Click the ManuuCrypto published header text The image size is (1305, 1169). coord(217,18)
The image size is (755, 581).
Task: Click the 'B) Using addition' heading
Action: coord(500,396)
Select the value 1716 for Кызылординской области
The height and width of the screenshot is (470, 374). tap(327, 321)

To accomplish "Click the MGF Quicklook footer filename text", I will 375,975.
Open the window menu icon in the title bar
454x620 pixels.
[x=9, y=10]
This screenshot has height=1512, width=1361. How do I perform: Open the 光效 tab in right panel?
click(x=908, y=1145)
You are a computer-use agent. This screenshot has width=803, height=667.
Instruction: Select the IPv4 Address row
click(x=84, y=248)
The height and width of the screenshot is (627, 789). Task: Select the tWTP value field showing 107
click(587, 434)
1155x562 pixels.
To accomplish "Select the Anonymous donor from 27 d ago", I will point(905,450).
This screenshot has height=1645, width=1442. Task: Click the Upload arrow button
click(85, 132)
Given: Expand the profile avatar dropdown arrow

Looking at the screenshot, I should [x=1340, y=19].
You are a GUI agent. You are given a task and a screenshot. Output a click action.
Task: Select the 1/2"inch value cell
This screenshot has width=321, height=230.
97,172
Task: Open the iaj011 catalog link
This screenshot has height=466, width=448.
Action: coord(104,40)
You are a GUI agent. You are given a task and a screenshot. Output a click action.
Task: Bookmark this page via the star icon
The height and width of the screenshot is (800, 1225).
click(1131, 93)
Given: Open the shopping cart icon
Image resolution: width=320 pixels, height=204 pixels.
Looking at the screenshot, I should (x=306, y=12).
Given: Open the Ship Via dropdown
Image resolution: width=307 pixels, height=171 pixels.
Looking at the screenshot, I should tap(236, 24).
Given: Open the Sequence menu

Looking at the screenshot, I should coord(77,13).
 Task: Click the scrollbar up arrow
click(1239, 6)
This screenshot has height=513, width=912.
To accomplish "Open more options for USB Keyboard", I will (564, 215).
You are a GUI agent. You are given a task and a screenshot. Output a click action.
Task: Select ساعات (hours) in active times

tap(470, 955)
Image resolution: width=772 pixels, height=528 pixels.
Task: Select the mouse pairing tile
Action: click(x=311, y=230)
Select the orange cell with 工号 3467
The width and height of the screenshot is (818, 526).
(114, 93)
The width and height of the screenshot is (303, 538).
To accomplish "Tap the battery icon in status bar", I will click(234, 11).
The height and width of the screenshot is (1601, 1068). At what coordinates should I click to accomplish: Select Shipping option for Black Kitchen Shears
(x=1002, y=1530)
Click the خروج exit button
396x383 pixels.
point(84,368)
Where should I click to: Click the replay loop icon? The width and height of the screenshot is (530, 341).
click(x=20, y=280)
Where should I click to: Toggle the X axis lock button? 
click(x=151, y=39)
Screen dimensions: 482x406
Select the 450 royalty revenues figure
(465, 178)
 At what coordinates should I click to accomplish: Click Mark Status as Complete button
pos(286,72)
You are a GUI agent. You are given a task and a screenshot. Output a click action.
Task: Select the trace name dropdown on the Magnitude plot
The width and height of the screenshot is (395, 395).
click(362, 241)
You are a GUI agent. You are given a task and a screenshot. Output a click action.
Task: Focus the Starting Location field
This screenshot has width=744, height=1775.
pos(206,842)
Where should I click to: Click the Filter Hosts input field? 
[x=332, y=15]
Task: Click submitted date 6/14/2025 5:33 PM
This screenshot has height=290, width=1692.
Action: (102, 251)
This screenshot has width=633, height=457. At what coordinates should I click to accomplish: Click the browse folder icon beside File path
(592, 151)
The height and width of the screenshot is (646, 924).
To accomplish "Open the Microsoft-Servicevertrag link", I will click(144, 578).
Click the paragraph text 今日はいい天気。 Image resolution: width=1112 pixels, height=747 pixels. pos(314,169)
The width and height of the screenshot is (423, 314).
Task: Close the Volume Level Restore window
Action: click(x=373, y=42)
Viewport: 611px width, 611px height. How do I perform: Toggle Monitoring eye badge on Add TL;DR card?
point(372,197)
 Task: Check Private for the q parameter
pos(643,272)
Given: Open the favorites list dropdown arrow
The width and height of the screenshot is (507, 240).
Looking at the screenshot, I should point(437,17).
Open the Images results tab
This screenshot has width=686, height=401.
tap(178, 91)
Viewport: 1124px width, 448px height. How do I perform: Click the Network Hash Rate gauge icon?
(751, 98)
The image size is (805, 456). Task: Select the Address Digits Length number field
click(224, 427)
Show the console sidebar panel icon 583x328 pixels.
+++++
◆ **EXERCISE BRIEF**
Reproduce every line of the material above verbatim.

◆ **FULL SOLUTION**
Click the ManuuCrypto published header text The image size is (1305, 1169). coord(217,18)
The image size is (755, 581).
Task: Click the 'B) Using addition' heading
Action: coord(500,396)
Select the value 1716 for Кызылординской области
The height and width of the screenshot is (470, 374). tap(327, 321)

To accomplish "Click the MGF Quicklook footer filename text", I will 375,975.
Open the window menu icon in the title bar
454x620 pixels.
[x=9, y=10]
This screenshot has height=1512, width=1361. How do I perform: Open the 光效 tab in right panel?
click(x=908, y=1145)
You are a computer-use agent. This screenshot has width=803, height=667.
Instruction: Select the IPv4 Address row
click(x=84, y=248)
The height and width of the screenshot is (627, 789). Task: Select the tWTP value field showing 107
click(587, 434)
1155x562 pixels.
To accomplish "Select the Anonymous donor from 27 d ago", I will point(905,450).
This screenshot has height=1645, width=1442. Task: Click the Upload arrow button
click(85, 132)
Given: Expand the profile avatar dropdown arrow

Looking at the screenshot, I should [x=1340, y=19].
You are a GUI agent. You are given a task and a screenshot. Output a click action.
Task: Select the 1/2"inch value cell
This screenshot has width=321, height=230.
97,172
Task: Open the iaj011 catalog link
This screenshot has height=466, width=448.
Action: coord(104,40)
You are a GUI agent. You are given a task and a screenshot. Output a click action.
Task: Bookmark this page via the star icon
The height and width of the screenshot is (800, 1225).
click(1131, 93)
Given: Open the shopping cart icon
Image resolution: width=320 pixels, height=204 pixels.
Looking at the screenshot, I should (x=306, y=12).
Given: Open the Ship Via dropdown
Image resolution: width=307 pixels, height=171 pixels.
Looking at the screenshot, I should tap(236, 24).
Given: Open the Sequence menu

Looking at the screenshot, I should coord(77,13).
 Task: Click the scrollbar up arrow
click(1239, 6)
This screenshot has height=513, width=912.
To accomplish "Open more options for USB Keyboard", I will (564, 215).
You are a GUI agent. You are given a task and a screenshot. Output a click action.
Task: Select ساعات (hours) in active times

tap(470, 955)
Image resolution: width=772 pixels, height=528 pixels.
Task: Select the mouse pairing tile
Action: click(x=311, y=230)
Select the orange cell with 工号 3467
The width and height of the screenshot is (818, 526).
(114, 93)
The width and height of the screenshot is (303, 538).
To accomplish "Tap the battery icon in status bar", I will click(234, 11).
The height and width of the screenshot is (1601, 1068). At what coordinates should I click to accomplish: Select Shipping option for Black Kitchen Shears
(x=1002, y=1530)
Click the خروج exit button
396x383 pixels.
point(84,368)
Where should I click to: Click the replay loop icon? The width and height of the screenshot is (530, 341).
click(x=20, y=280)
Where should I click to: Toggle the X axis lock button? 
click(x=151, y=39)
Screen dimensions: 482x406
Select the 450 royalty revenues figure
(465, 178)
 At what coordinates should I click to accomplish: Click Mark Status as Complete button
pos(286,72)
You are a GUI agent. You are given a task and a screenshot. Output a click action.
Task: Select the trace name dropdown on the Magnitude plot
The width and height of the screenshot is (395, 395).
click(362, 241)
You are a GUI agent. You are given a task and a screenshot. Output a click action.
Task: Focus the Starting Location field
This screenshot has width=744, height=1775.
pos(206,842)
Where should I click to: Click the Filter Hosts input field? 
[x=332, y=15]
Task: Click submitted date 6/14/2025 5:33 PM
This screenshot has height=290, width=1692.
Action: (102, 251)
This screenshot has width=633, height=457. At what coordinates should I click to accomplish: Click the browse folder icon beside File path
(592, 151)
The height and width of the screenshot is (646, 924).
To accomplish "Open the Microsoft-Servicevertrag link", I will click(144, 578).
Click the paragraph text 今日はいい天気。 Image resolution: width=1112 pixels, height=747 pixels. pos(314,169)
The width and height of the screenshot is (423, 314).
Task: Close the Volume Level Restore window
Action: click(x=373, y=42)
Viewport: 611px width, 611px height. How do I perform: Toggle Monitoring eye badge on Add TL;DR card?
point(372,197)
 Task: Check Private for the q parameter
pos(643,272)
Given: Open the favorites list dropdown arrow
The width and height of the screenshot is (507, 240).
Looking at the screenshot, I should point(437,17).
Open the Images results tab
This screenshot has width=686, height=401.
tap(178, 91)
Viewport: 1124px width, 448px height. How do I perform: Click the Network Hash Rate gauge icon?
(751, 98)
The image size is (805, 456). Task: Select the Address Digits Length number field
click(224, 427)
Show the console sidebar panel icon 583x328 pixels.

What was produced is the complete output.